Con il romanzo Scelgo tutto, Valerio Mieli ci mette di fronte a un quesito che prima o poi a tutti capita di porsi: “E se avessi scelto diversamente?” Per rispondere a questa domanda, il romanzo si sdoppia portando avanti le due possibili opzioni che il protagonista avrebbe potuto scegliere ponendo così il lettore, in pratica, di fronte a due romanzi, il che giustifica anche la corposità del tomo.

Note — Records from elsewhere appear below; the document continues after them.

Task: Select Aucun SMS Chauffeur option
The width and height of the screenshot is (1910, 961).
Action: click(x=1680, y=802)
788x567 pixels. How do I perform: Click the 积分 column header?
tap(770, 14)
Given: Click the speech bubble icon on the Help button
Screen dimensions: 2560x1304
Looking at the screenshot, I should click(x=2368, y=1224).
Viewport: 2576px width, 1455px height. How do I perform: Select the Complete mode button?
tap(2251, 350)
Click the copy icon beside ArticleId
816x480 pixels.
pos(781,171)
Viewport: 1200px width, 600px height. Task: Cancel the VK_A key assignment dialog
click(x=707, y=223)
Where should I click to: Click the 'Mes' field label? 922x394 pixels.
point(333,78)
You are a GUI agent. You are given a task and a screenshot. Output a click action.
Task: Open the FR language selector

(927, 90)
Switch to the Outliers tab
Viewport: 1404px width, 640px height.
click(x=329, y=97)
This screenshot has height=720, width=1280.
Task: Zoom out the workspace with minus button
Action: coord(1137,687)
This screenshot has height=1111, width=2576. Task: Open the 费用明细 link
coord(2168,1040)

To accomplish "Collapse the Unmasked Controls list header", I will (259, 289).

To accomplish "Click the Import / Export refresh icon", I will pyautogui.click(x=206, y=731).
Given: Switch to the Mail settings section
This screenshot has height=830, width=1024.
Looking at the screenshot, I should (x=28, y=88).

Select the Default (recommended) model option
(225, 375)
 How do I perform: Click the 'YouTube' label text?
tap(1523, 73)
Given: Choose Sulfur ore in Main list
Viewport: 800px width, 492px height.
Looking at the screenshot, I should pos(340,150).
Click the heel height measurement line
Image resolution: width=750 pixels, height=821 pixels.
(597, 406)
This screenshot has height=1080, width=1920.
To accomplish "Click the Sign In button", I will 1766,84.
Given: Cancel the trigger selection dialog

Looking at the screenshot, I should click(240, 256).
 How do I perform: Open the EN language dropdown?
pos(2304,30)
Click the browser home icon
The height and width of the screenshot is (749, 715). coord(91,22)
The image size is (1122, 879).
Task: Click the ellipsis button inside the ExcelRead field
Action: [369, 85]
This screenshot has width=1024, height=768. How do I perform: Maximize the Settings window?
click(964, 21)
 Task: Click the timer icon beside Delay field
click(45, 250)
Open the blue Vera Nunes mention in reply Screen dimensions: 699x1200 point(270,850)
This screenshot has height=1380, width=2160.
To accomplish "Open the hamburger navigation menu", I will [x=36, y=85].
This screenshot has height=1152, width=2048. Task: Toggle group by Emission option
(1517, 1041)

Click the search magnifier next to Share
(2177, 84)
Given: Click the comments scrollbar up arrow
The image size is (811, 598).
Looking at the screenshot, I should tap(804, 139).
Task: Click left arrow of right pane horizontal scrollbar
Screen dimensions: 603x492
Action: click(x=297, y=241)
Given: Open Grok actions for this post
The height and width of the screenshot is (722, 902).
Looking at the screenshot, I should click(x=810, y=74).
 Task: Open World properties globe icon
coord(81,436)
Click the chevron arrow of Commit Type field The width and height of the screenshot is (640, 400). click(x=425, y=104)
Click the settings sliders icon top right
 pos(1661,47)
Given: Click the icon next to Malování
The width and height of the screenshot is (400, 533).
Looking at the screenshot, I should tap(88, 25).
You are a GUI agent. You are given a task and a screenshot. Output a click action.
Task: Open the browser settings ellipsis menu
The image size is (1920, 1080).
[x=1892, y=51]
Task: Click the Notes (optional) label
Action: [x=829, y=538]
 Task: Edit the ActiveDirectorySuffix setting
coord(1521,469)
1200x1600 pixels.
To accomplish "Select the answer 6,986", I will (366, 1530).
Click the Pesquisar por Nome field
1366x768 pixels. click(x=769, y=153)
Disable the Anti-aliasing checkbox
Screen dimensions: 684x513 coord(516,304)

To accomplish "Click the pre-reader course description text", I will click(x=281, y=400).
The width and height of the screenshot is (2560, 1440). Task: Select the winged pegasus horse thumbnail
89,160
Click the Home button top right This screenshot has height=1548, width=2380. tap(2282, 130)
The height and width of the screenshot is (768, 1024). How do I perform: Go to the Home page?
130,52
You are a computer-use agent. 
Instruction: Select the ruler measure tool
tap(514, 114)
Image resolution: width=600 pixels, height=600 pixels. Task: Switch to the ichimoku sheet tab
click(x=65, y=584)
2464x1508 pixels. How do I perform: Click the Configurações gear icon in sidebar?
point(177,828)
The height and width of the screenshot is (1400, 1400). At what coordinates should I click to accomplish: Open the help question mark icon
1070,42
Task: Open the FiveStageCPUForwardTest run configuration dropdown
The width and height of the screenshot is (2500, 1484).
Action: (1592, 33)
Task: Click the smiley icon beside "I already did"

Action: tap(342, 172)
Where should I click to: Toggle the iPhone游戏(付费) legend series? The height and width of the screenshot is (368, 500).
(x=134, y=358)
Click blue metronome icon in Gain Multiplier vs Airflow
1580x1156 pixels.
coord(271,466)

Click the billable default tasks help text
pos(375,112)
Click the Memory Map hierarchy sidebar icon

Per aiutarci a seguire le diverse narrazioni che hanno più o meno gli stessi protagonisti, il testo è impaginato in due modi diversi con un incolonnamento differente delle due storie, entrambe raccontate dal protagonista in prima persona; da una parte abbiamo il protagonista, Cosimo, che resta nel suo paese natio, sposa Sabina, la fidanzata di sempre, mette al mondo due gemelli, cerca e trova un lavoro; dall’altra, seguendo il consiglio di una donna appena incontrata durante un Festival, l’unico grande evento attorno al quale ruota la vita del paese, lo stesso Cosimo si trasferirà a Parigi dove, ritrovatala, vivrà con lei, una cantante irrisolta, più grande di lui, un po’ bohémien, che gli apre un mondo ricco d’arte e personaggi interessanti e colti. Nella vita francese Cosimo “perderà una i” e si farà chiamare Cosmo. Entrambe le vite, che paiono ben avviate, vengono interrotte da un evento drammatico per cui Cosmo rientrerà da Parigi mentre Cosimo si ritroverà giovane vedovo con due figli piccoli.
A questo punto la storia accelera, complice anche l’entrata in scena di un terzo personaggio, Giacoma, la babysitter dei bambini di Cosimo, che diverrà una terza voce narrante, anch’essa con due diverse versioni della sua vita. L’autore non risponde alla domanda se sia meglio “accontentarsi o andare a vedere un sacco di roba che c’è là fuori” perché ogni alternativa presentata non è né migliore né peggiore, ma semplicemente diversa e per questo, Mieli, sul finale del racconto delle due vite, si diverte a sparigliare le carte per cui Cos(i)mo, che ha scelto la vita avventurosa e ricca di eventi lontano da casa e da una routine prestabilita, sente la necessità di recuperare i legami familiari e di amicizia interrotti con la sua partenza, mentre il suo alter ego rimasto al paese a un certo punto sente l’urgenza di vivere in maniera diversa, di avere una vita più “sbadabam”. Questo per farci intendere che, comunque vadano le cose, ci resterà sempre il dubbio che la scelta giusta fosse l’altra, quella che non abbiamo preso.
L’autore pare dire che l’importante è essere liberi di scegliere, avere la consapevolezza di quello che si fa, sapere accettare che il futuro è sempre incerto; scegliere tutto è un’illusione e bisogna rassegnarsi al fatto che ogni vita è necessariamente incompleta. E ci ricorda che tenere tutto sotto controllo non è possibile, poiché a volte sono gli eventi stessi a decidere per noi: la morte, l’amore, gli incontri casuali possono essere snodi decisivi della nostra esistenza, sfuggono al nostro controllo, ma contribuiscono a fare di noi quelli che siamo. Non solo. Lo scrittore (nonché regista) ci riporta alla mente che le persone, anche quelle a noi più vicine, rimarranno sempre in parte sconosciute, coi loro segreti e i loro abissi; che è già ingenuo credere di essere trasparenti a sé stessi, figuriamoci agli altri; che quello che ci succede non può lasciarci uguali a prima, ci cambia e cambiando noi modifichiamo anche, in qualche modo, chi ci vive accanto; che anche le cose che ci capitano tra le mani possono avere un destino diverso a seconda di come ci muoviamo. Ogni vita è però un’avventura, sia la vita che stiamo vivendo, sia quella che abbiamo sognato.
Per tutta la lettura del libro, mi è riecheggiata in testa l’eco della canzone di Battiato La stagione dell’amore – “Ne abbiamo avute di occasioni, perdendole, non rimpiangerle, non rimpiangerle mai”– e la parte iniziale del bel film dello stesso Valerio Mieli – Ricordi? – in cui i due protagonisti, una coppia di fidanzati, raccontano in due diverse versioni il loro primo incontro a una festa, sdoppiandolo e rivelando, di lui, una visione della vita malinconica e tormentata a differenza di quella di lei, allegra, serena e positiva.